Breast Cancer Symptoms – Knowing What to Look For
Since most women today are quite aware of breast cancer and self testing, there are still many who only have a general knowledge of the symptoms of breast cancer. Knowing what to look for when suspecting you might have breast cancer, may save your life!
So let’s begin with what most women have become accustomed to doing, that is checking for lumps in their breast and the armpits. However, keep in mind that lumps in the breast does not necessarily mean you have breast cancer. Actually, they’re very common especially during menstruation, but doesn’t mean you have breast cancer.
Most often breast cancer is first noticed as a painless lump in the breast or armpit. Other signs may include swelling in the armpit, changes in breast size or shape, dimpling or puckering of the skin – thickening and dimpling skin is sometimes called “orange peel”, redness, swelling and increased warmth in the affected breast, an inverted nipple – nipple turns inwards, crusting or scaling on the nipple.
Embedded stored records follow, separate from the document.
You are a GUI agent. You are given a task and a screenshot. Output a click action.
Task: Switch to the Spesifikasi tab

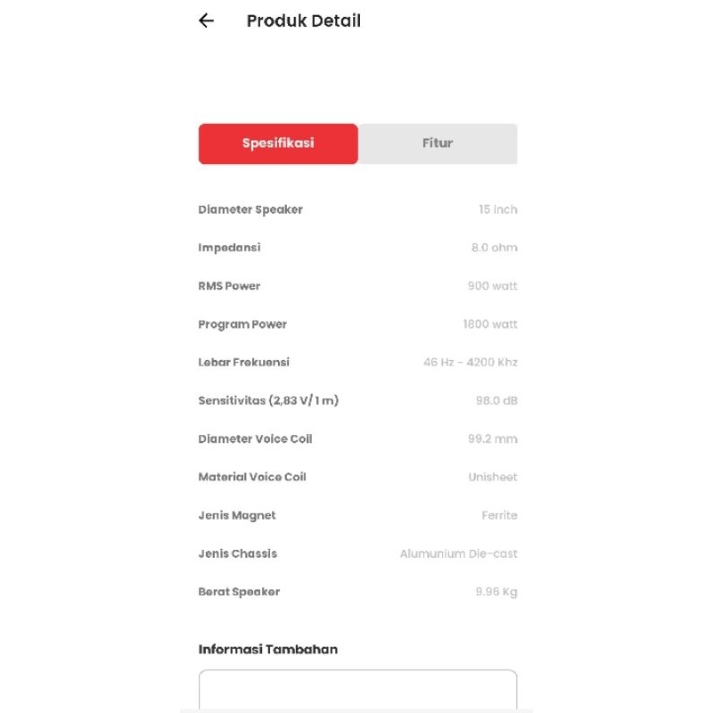pyautogui.click(x=278, y=143)

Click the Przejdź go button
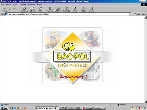pyautogui.click(x=136, y=14)
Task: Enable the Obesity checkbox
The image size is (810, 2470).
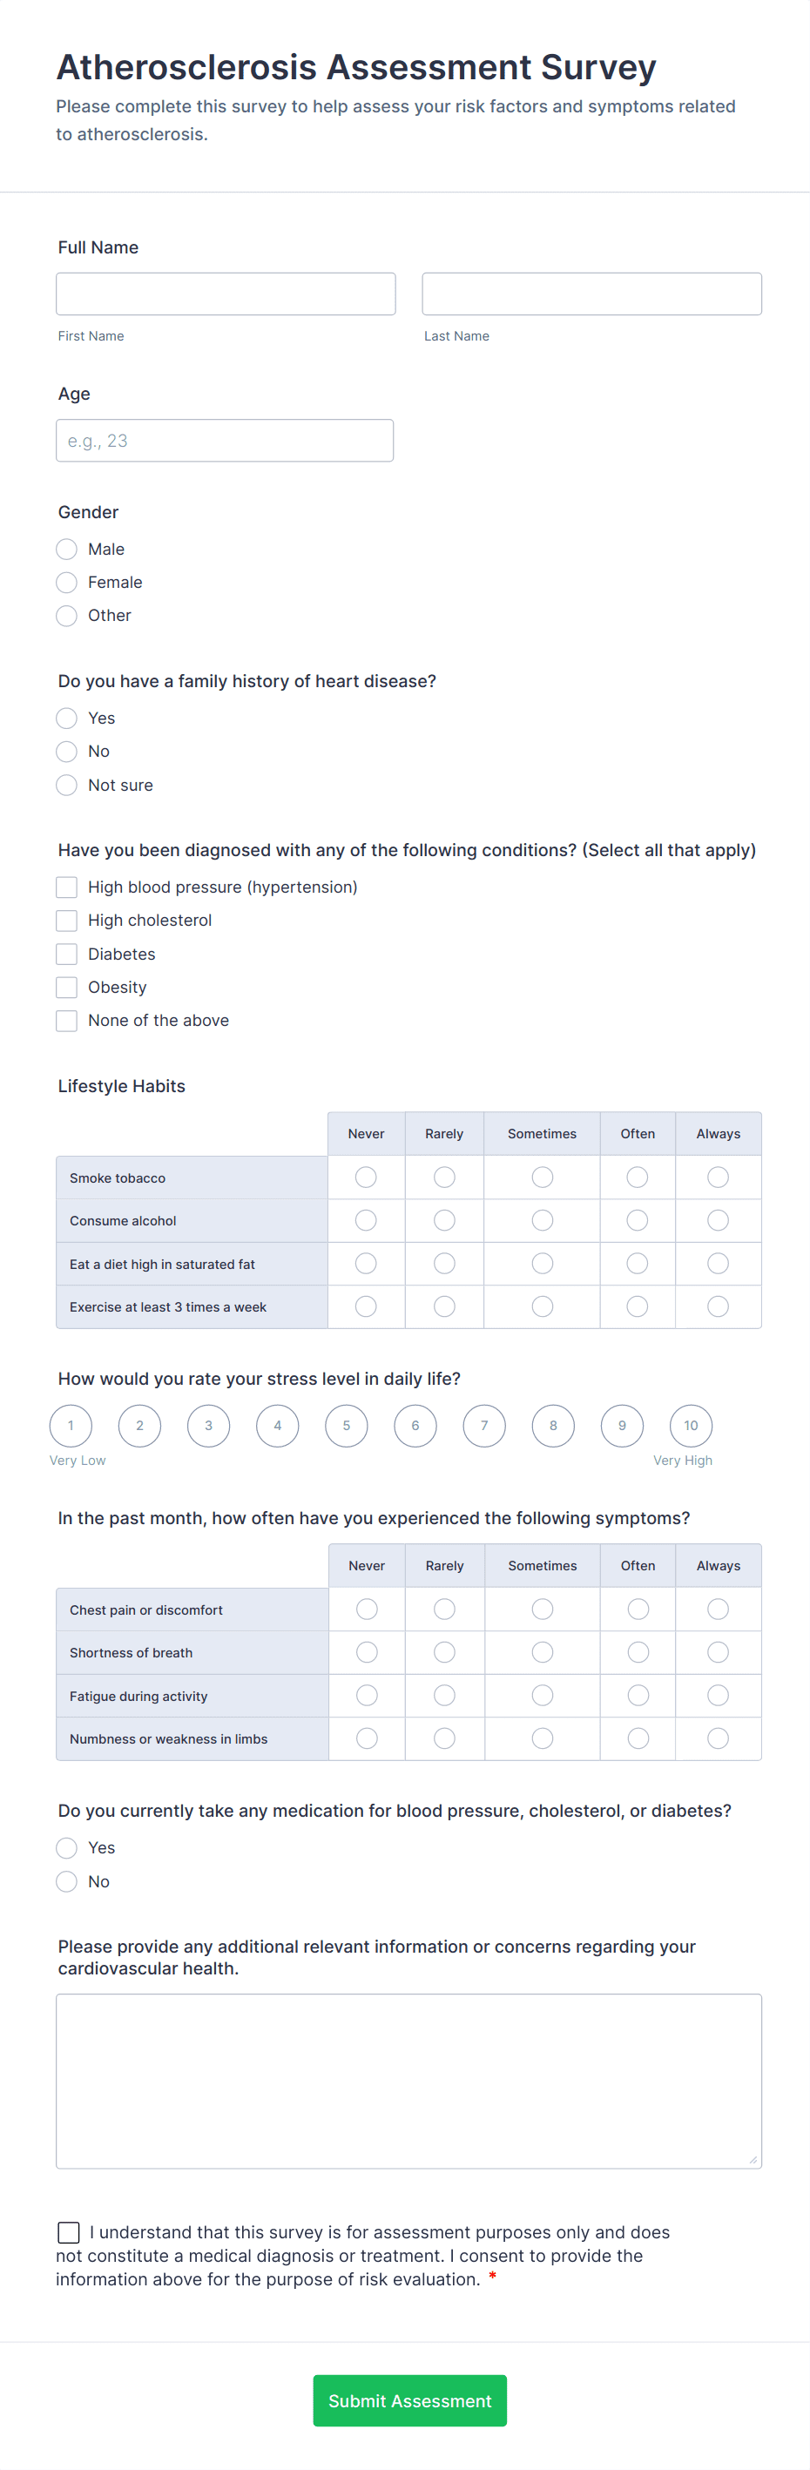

Bare in mind, that the above symptoms are not always caused by cancer. Other health problems can cause them as well. Therefore, testing is the next best thing to do to make a proper diagnosis. Ironically, women are so breast cancer aware that statistically 9 out of 10 women are the first to notice a lump or mass in their breast.
It usually isn’t painful, but can cause an unusual sensation in the area where the lump is. When a tumor grows in the milk ducts, bleeding can occur from the nipple. The size or shape of the breast may change. As well, the nipple might draw in, or some of the skin will pull in causing what looks like a dimple to appear. While these might be early signs of breast cancer, they might also indicate another noncancerous disease. In fact, about 8 out of 10 breast growths are non-cancerous. A doctor should be consulted to determine the exact cause of the lump.
Since the most common form of detection is self-induced testing (feeling for lumps), you should be aware that statistically that 90% are benign. This means they are not cancers. They are areas of breast change causing lumpiness that is more obvious just before a period, especially in women over 35. They can also be cysts (sacs of fluid in the breast tissue). Finally, fibroadenoma, which is a collection of fibrous glandular tissue, more common in younger women.
So if you feel you have breast cancer symptoms, the best course of action to take if you find a lump or other change in your breast, even if a recent mammogram was normal, is to see your doctor for an evaluation. If you haven’t yet gone through menopause, you may want to wait through one menstrual cycle before seeing your doctor. If the change hasn’t gone away after a month, have it evaluated promptly.